◆ ПРИВЕДЁННЫЙ ФРАГМЕНТ:
-=-=-

Основным вопросом философии Дильтея был вопрос о методологическом основании наук о духе. Проблема состояла в том, что к середине XIX в., после краха великих систем немецкого идеализма, науки о духе (и в первую очередь, история) оказались, по сути, без методологии вообще – исследователи, в своём стремлении избежать бесплодного метафизического схематизма, ушли в область чистого описания фактов. Вполне естественно, что в таких условиях в гуманитарных науках пышным цветом расцвёл позитивизм, отвергавший метафизические спекуляции в пользу «позитивной науки». Однако методологический догматизм позитивистов, выстроенный на естественнонаучной основе, не устраивал Дильтея: необходима была, по его мнению, методология, адекватная предмету исследования гуманитарных наук.
По Дильтею, программа обоснования наук о духе должна исходить из специфики опыта этих наук: «Основная мысль моей философии – та, что до сих пор в основу философии ни разу не был положен целостный, полный, неискаженный опыт, а с ним и целостная, полная действительность» [3, с. 75].

-=-=-

◆ ИСХОДНЫЕ ДАННЫЕ:
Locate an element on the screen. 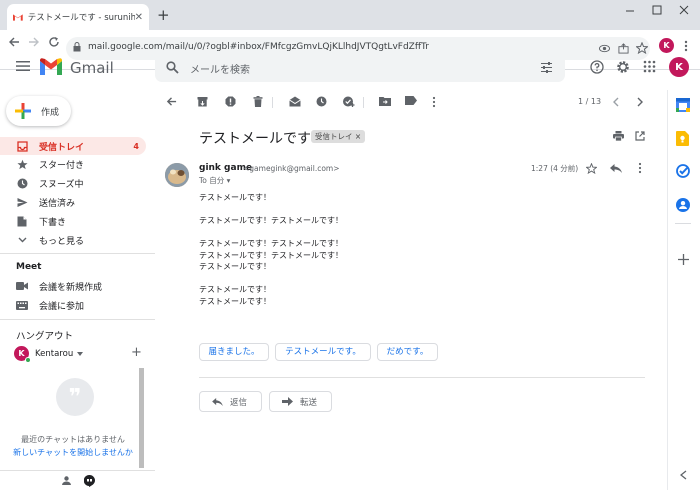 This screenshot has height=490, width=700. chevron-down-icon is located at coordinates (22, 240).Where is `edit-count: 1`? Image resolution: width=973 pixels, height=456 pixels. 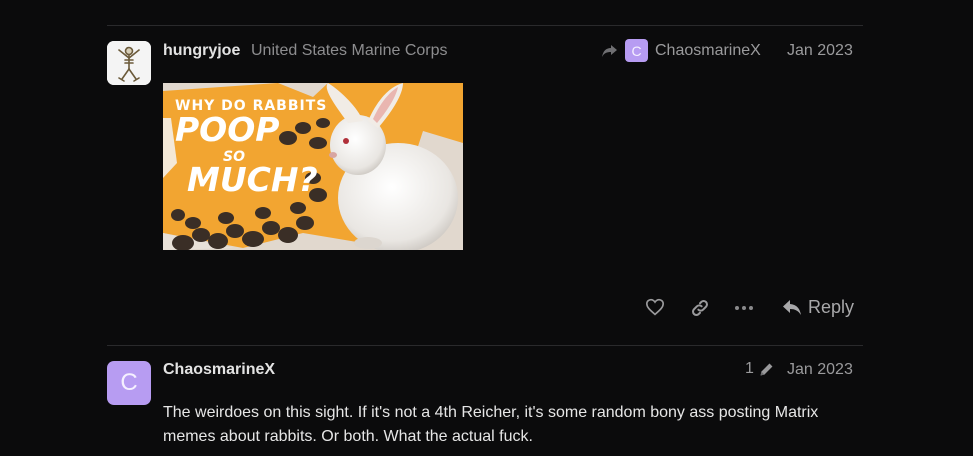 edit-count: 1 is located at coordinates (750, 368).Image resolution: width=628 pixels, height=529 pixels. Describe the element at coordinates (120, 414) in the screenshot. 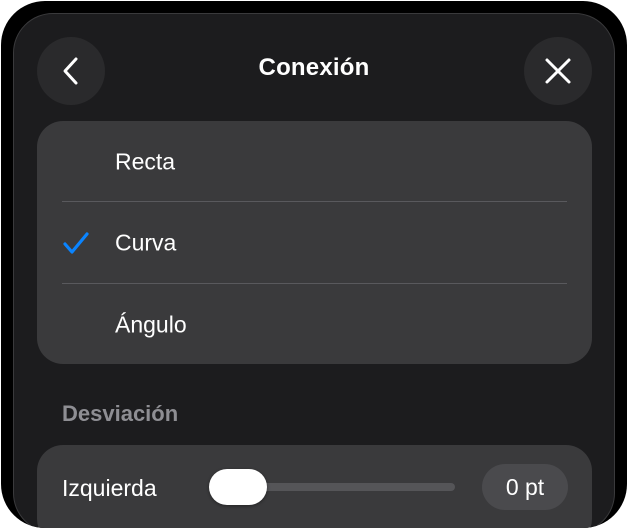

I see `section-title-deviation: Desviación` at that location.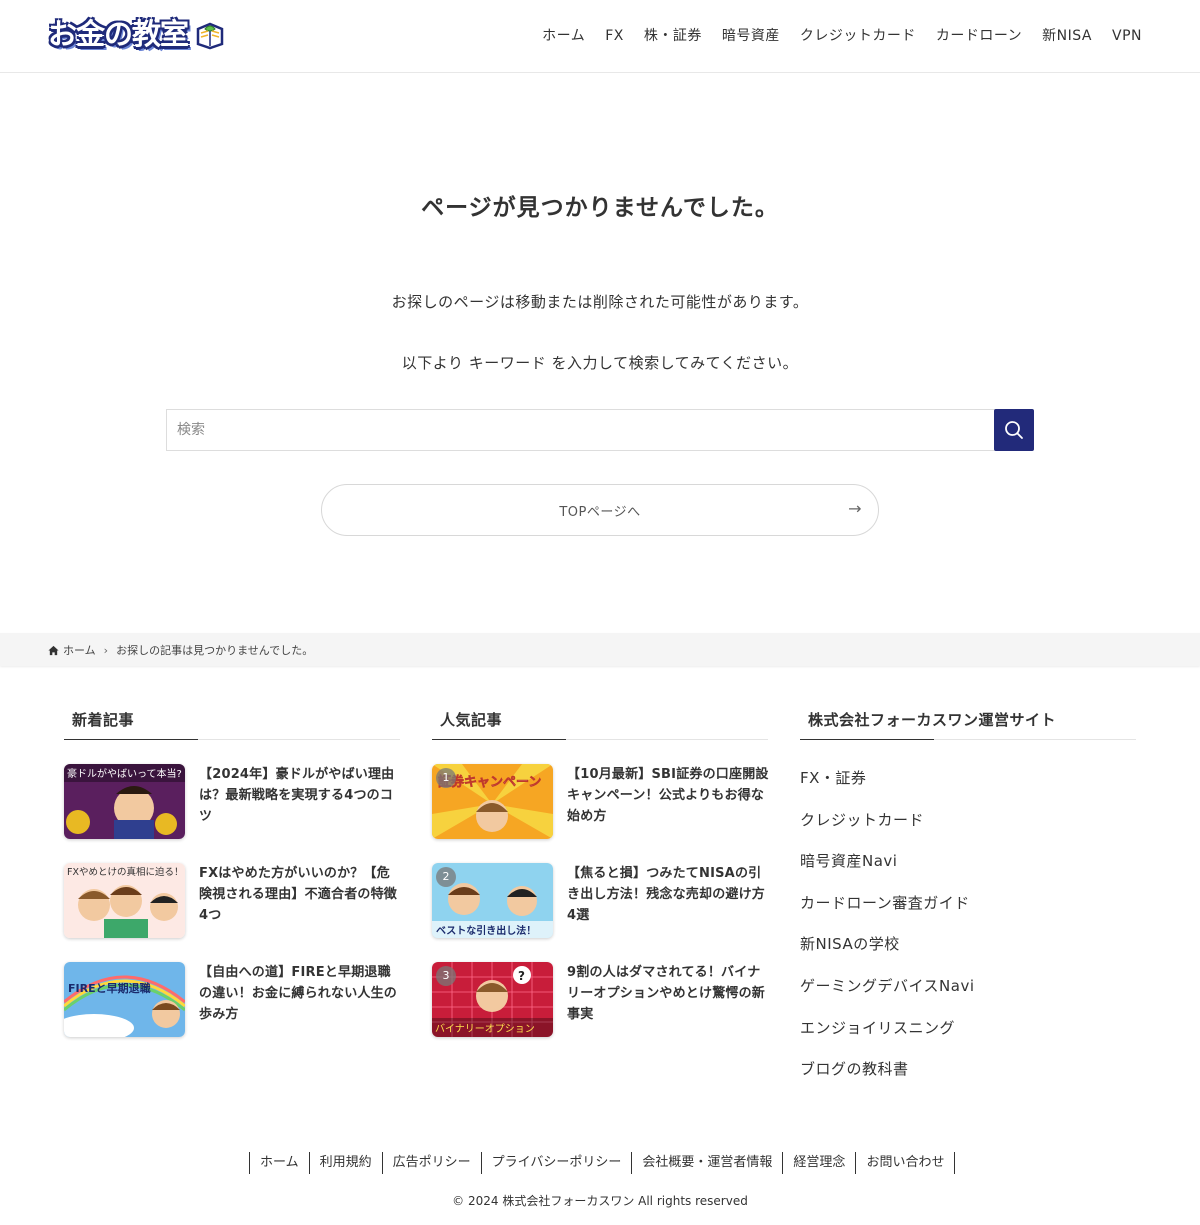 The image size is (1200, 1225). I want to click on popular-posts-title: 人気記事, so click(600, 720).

-=-=-

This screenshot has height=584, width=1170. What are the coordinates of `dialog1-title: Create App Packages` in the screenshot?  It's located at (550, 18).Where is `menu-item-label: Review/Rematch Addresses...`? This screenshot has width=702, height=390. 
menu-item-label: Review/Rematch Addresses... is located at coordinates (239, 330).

-=-=-

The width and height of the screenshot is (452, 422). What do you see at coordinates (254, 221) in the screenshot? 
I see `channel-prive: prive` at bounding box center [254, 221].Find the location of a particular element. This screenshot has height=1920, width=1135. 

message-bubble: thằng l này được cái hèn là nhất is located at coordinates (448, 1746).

-=-=-

◆ ЗАДАНИЕ A:
Проверьте, согласуются ли с фрагментом о философии Дильтея утверждения (i)–(iii). Для каждого ответьте «да» или «нет» и приведите дословно решающие слова фрагмента.
(i) Дильтей считал методологию позитивистов подходящей для гуманитарных наук.
(ii) К середине XIX в. исследователи наук о духе ушли в область чистого описания фактов.
(iii) По Дильтею, программа обоснования наук о духе должна исходить из специфики опыта этих наук.
◆ ЗАДАНИЕ B: Перепишите без изменений часть фрагмента о философии Дильтея, начиная со слов «Основным вопросом философии» и заканчивая словами «исследования гуманитарных наук.».
◆ ЗАДАНИЕ C: Перечислите все определения, которыми характеризуется опыт в приведённой во фрагменте о философии Дильтея цитате.

◆ РЕШЕНИЕ ЗАДАНИЯ A:
(i) Нет: «методологический догматизм позитивистов, выстроенный на естественнонаучной основе, не устраивал Дильтея».
(ii) Да: «исследователи, в своём стремлении избежать бесплодного метафизического схематизма, ушли в область чистого описания фактов».
(iii) Да: «программа обоснования наук о духе должна исходить из специфики опыта этих наук».

◆ РЕШЕНИЕ ЗАДАНИЯ B:
Основным вопросом философии Дильтея был вопрос о методологическом основании наук о духе. Проблема состояла в том, что к середине XIX в., после краха великих систем немецкого идеализма, науки о духе (и в первую очередь, история) оказались, по сути, без методологии вообще – исследователи, в своём стремлении избежать бесплодного метафизического схематизма, ушли в область чистого описания фактов. Вполне естественно, что в таких условиях в гуманитарных науках пышным цветом расцвёл позитивизм, отвергавший метафизические спекуляции в пользу «позитивной науки». Однако методологический догматизм позитивистов, выстроенный на естественнонаучной основе, не устраивал Дильтея: необходима была, по его мнению, методология, адекватная предмету исследования гуманитарных наук.

◆ РЕШЕНИЕ ЗАДАНИЯ C: целостный, полный, неискаженный